Cloudflare apologizes after global outage, what went wrong?
Briefly

Cloudflare apologizes after global outage, what went wrong?
"Not a state hacker or a DDOS attack by a botnet, but a simple erroneous update file that spread like a virus at high speed through the global Cloudflare network. Why did this shut down the company's services? And how unique was this problem? The outage on November 18 was the largest Cloudflare has suffered since 2019. Services of all shapes and sizes, from ChatGPT to X, Spotify, Canva, Authy, and the IKEA website, went offline as a result."
"Technically, there was nothing wrong with these customer-facing services themselves or indeed the end users' connection, as the 500 error message regularly showed. Unusually, it was the second link in the chain between user, router and host that broke. The online path to the affected global services ran through at least one Cloudflare system.
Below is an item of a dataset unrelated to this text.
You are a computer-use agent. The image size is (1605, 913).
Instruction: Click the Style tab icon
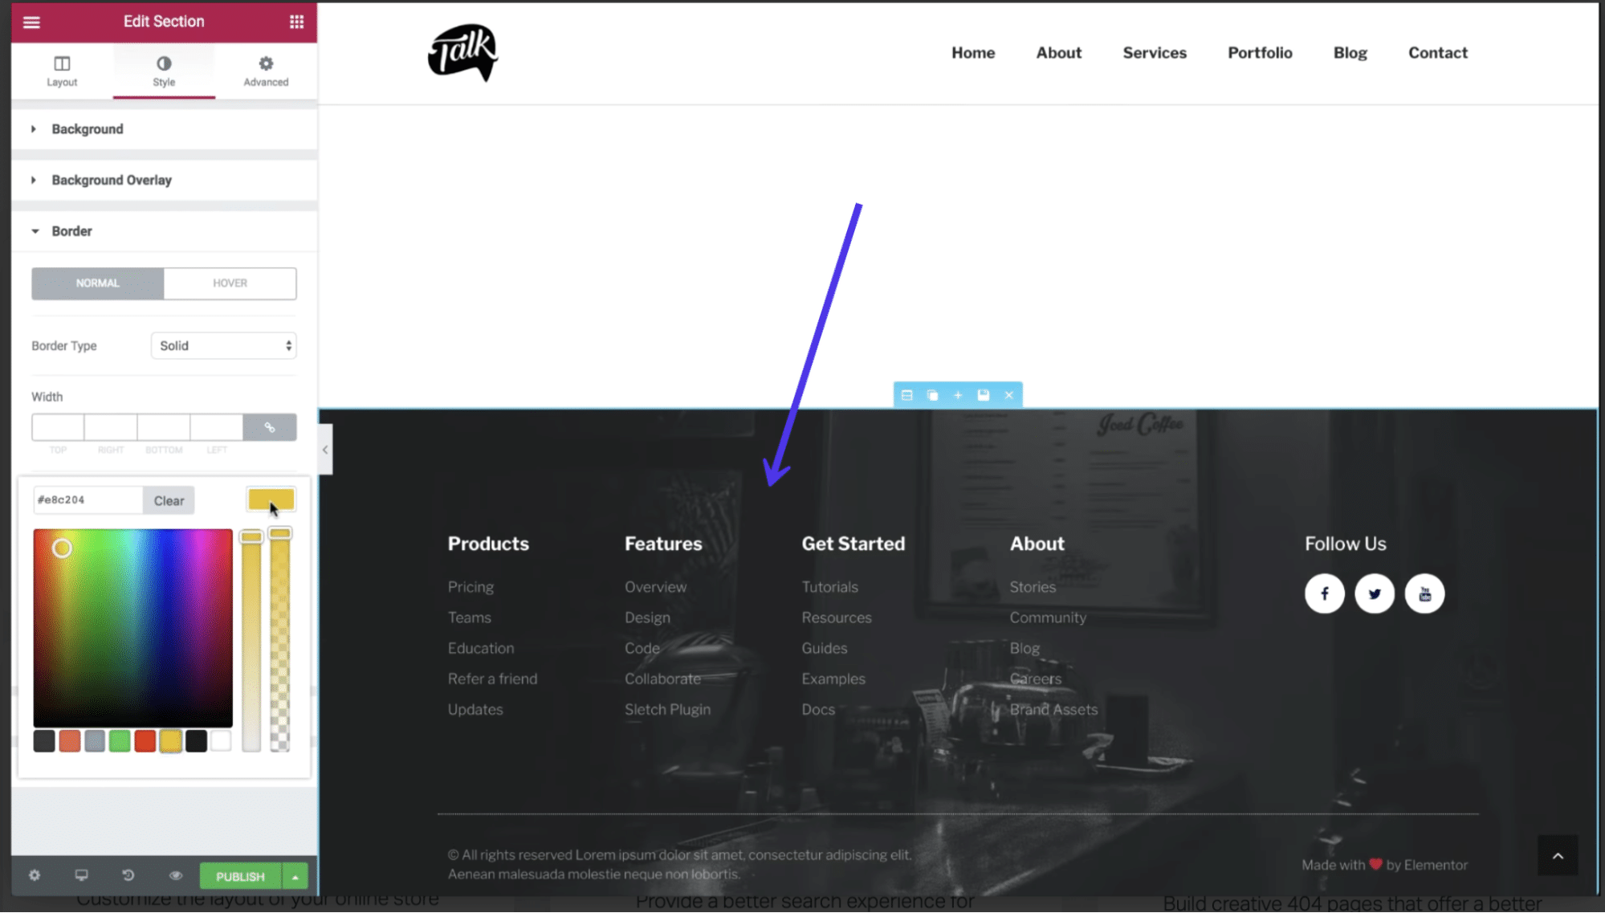click(163, 63)
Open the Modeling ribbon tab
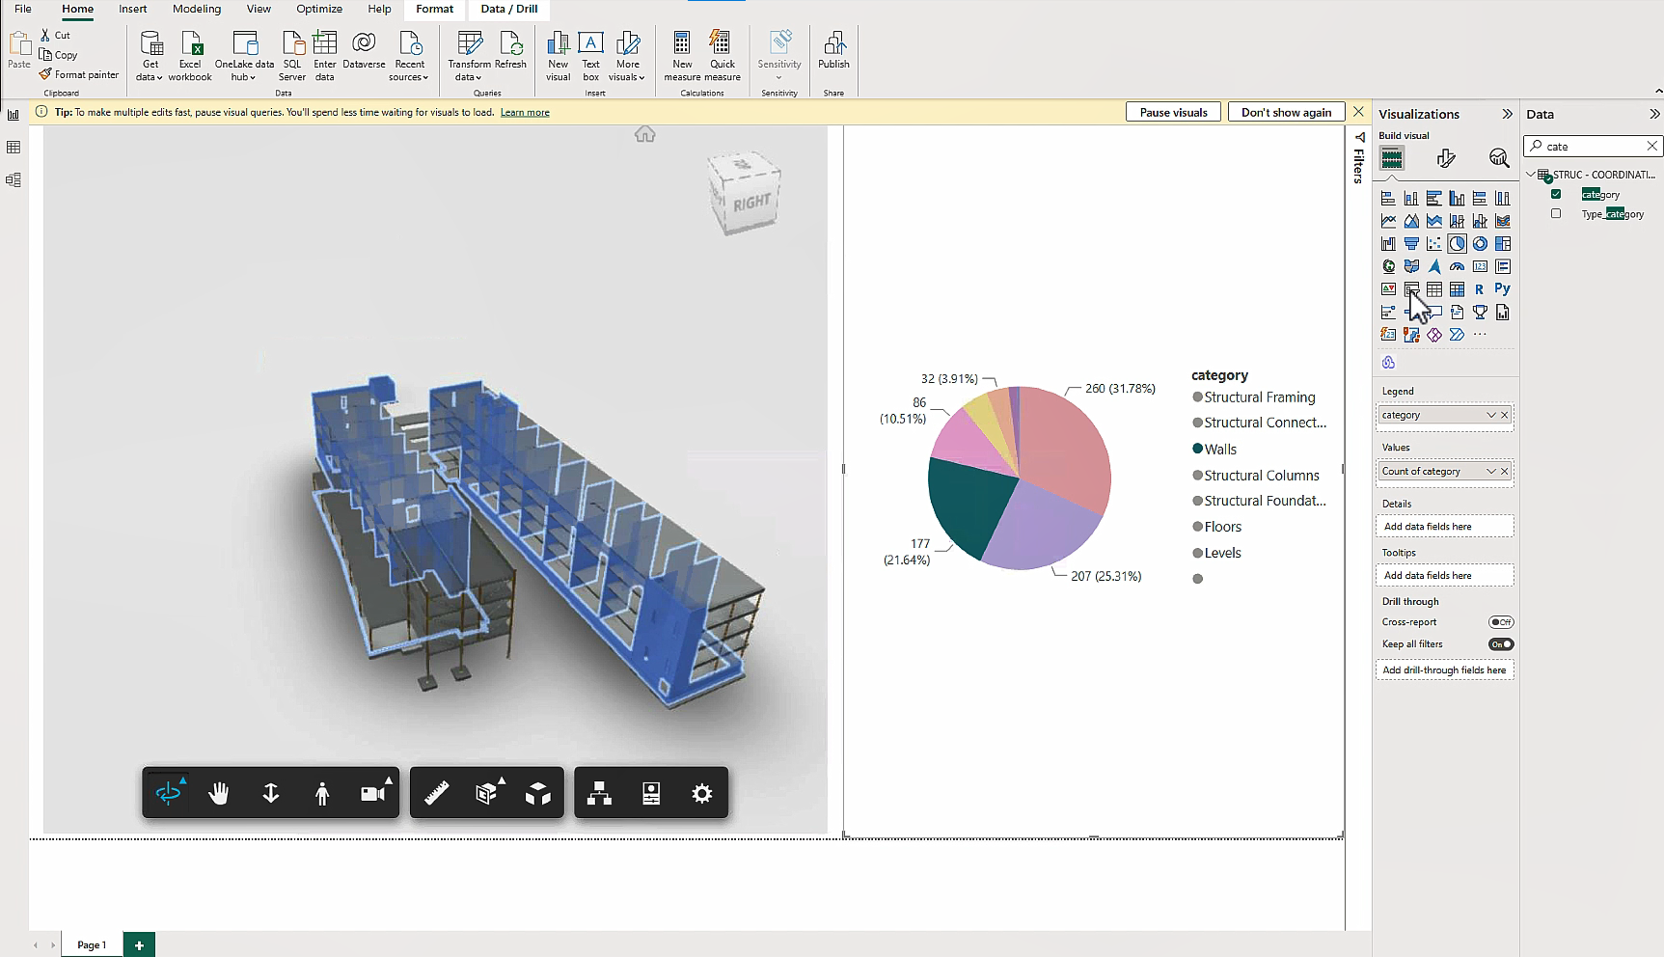The height and width of the screenshot is (957, 1664). click(197, 9)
The culprit was located in the CDN provider's Bot Management system, a separately purchased offering that blocks malicious bots without CAPTCHAs."
A rapid global outage on November 18 was caused by an erroneous feature update in Cloudflare's Bot Management system that propagated across the CDN like a virus. The outage, the largest Cloudflare has experienced since 2019, produced 500 errors while customer services and end-user connections remained intact. The failure occurred in the path between user, router, and host where traffic passed through at least one Cloudflare system. Cloudflare initially suspected a hyper-scale DDoS but traced the issue to its own bot-detection feature file; the Bot Management offering blocks malicious bots without CAPTCHAs when functioning correctly.